Private medical insurance providers have been criticised by Mercer and cancer charity Cancerbackup for not offering enough transparency on cancer insurance policies.
Entitled ‘Covering Cancer: Survey of Corporate healthcare Private Medical Insurance
(PMI) providers', the study surveyed 11 major PMI providers in the UK to assess each firm's main corporate medical insurance policies for cancer. This covered issues such as the scope and standard of cover, treatments included within the cover, and limits on cover.
Principal in Mercer's health and benefits team, Steve Clements, said: "One in three people in the UK will be diagnosed with cancer at some stage in their life. Some of the new and sometimes expensive treatments which are now emerging are, as yet, unavailable through the NHS. So, understandably, cancer cover is an area of focus for companies purchasing private healthcare.
"PMI providers are using it to differentiate themselves from their competitors. Whilst there have been substantial improvements, there is continued ambiguity over what is and isn't covered in some cases. Eligibility rules for chronic conditions, for example, can sometimes mean cancer treatments will effectively be excluded or cut short. Transparency and clarity must be improved."

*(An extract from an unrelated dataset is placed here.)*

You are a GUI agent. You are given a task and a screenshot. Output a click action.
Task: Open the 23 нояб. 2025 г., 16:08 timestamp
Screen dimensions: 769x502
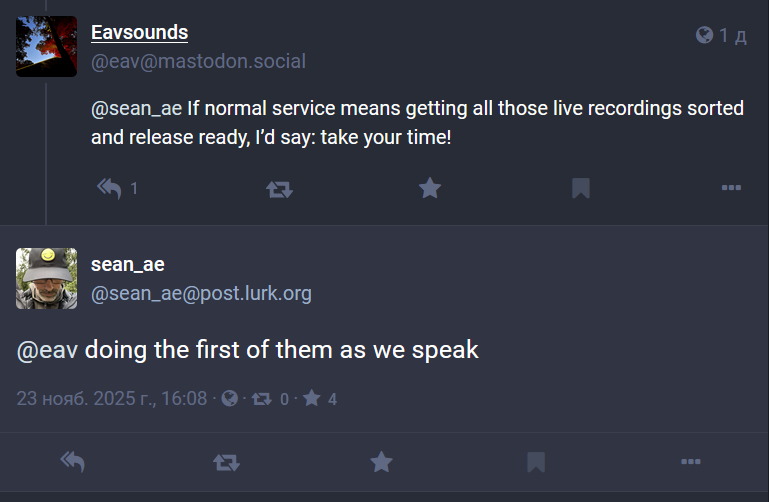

He added: "New therapies are coming into the market. Some of these will lead to long-term treatments where the goal is to slow the spread of the disease, prolong life or improve the quality of life by easing the symptoms, rather than to cure. PMI providers must be clearer about whether or not these will be covered in their policies."
Most of the PMI providers surveyed said they did not cover palliative care or treatment for terminal cancer. Some, however, were less specific; instead of terminating cover when the cancer reaches a certain stage, they apply eligibility rules to specific cancer treatments so they fall under the chronic rules and are therefore not covered. Most PMI providers did not actually define cancer as a chronic condition.
Head of cancer support services at Cancerbackup, Derryn Borley, said: "It's not imperative to buy the most expensive cover but there should be total clarity on what is and isn't covered.
"There should be clear and seamless mechanisms in place to transfer the treatment from private care into public care and back into private when necessary. Ultimately, the patients' treatment should not be compromised."